--- PROBLEM STATEMENT ---
Resume the excerpted passage below on two-stage skin carcinogenesis in Ctsl-deficient mice, writing on from its last sentence.

::: EXCERPTED PASSAGE :::

Keywords: cysteine cathepsins; mouse models; proteases; skin cancer; two-stage carcinogenesis.

Figure 1. Two-stage carcinogenesis studies in Ctsl-deficient mice

(A) Western blot of normal skin, early (11 wks), mid (21 wks), and late (35 wks) papillomas and squamous cell carcinomas from SENCARB/Pt mice showing how CTSL protein expression increases during papilloma development (antibody: M-19, sc-6500). (B) Tumor multiplicity of skin tumors after two-stage carcinogenesis in SENCARB/Pt-nkt/nkt mice (n = 9) was statistically highly significant from that of wild-type mice (n = 7) at 20 wk (P< 0.001, Wilcoxon Rank Sum test). (C) Tumor multiplicity in DBA/2-nkt/nkt mice (n = 18) was statistically highly significant from that of wild-type mice (n = 20) at 20 wk (P< 0.001). (D) Tumor incidence in DBA/2-nkt/nkt mice reached a plateau of 94% at 18 wk compared to 38% for wild-type mice (all the papillomas from this group regressed by wk 30). For two-stage carcinogenesis, 6–8 wk old mice were initiated with DMBA and after two weeks received repeated applications of TPA as described in Materials & Methods. The number of papillomas was determined weekly. The tumor incidence is defined as the percentage of mice with skin tumors and the tumor multiplicity is the average number of skin tumors per mouse. Mutant nkt/nkt mice (ν); wild-type mice (μ).

::: EXERCISE DATA :::

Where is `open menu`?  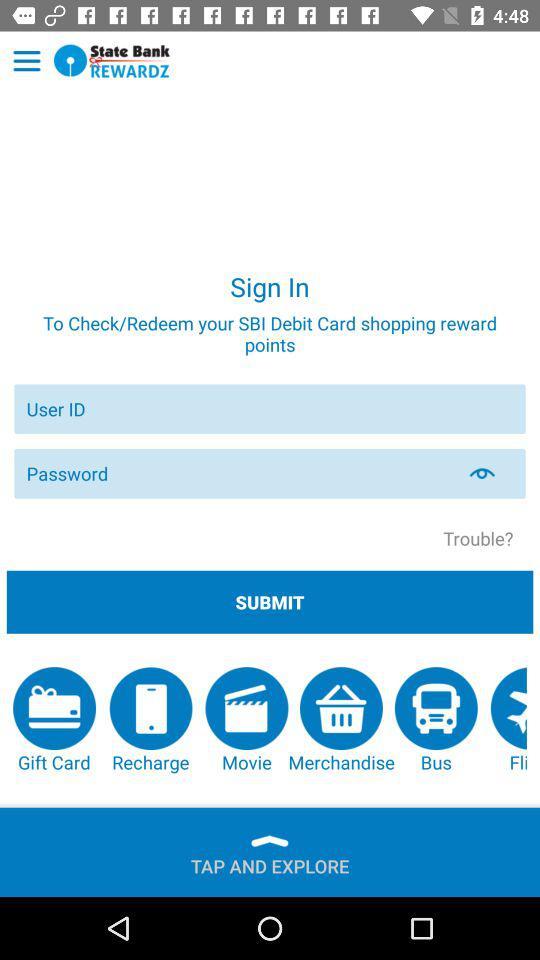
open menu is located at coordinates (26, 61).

:::
::: EXERCISE DATA :::

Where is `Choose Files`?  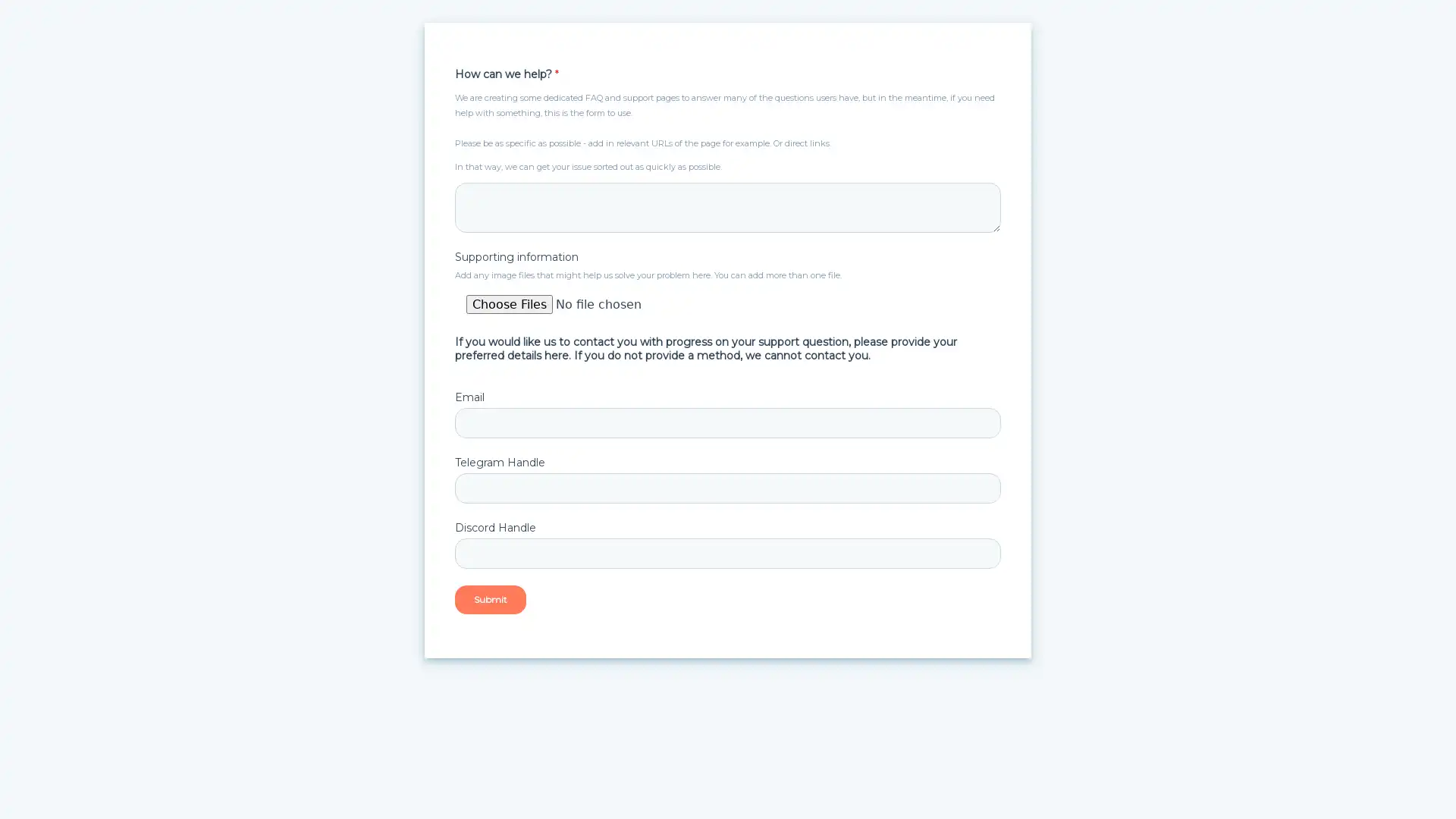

:::

--- ANSWER ---
Figure 2. Typical papilloma and atypical SCC with basaloid proliferation and follicular differentiation in nkt/nkt mice

Representative immunohistochemistry images of a papilloma (at 30 weeks of promotion) from Ctsl-deficient DBA/2-nkt/nkt mice induced by the two-stage carcinogenesis protocol showing BrdU-labeled nuclei (A) and the absence of CTSL expression (B). Insets show wild-type papillomas from DBA/2 mice induced by the two-stage carcinogenesis (from archived samples). Representative hematoxylin and eosin staining images of an atypical SCC from Ctsl-deficient DBA/2-nkt/nkt mice showing epithelial proliferation composed of basaloid cells and the presence of keratin cysts (arrows) (C and D). Representative immunohistochemistry staining images showing the expression of basal cell marker K14 (E) and the absence of expression for the differentiation marker K10 (F) by the basaloid cells. Magnifications at ×40 (A, B, C, E and F) and ×100 (D).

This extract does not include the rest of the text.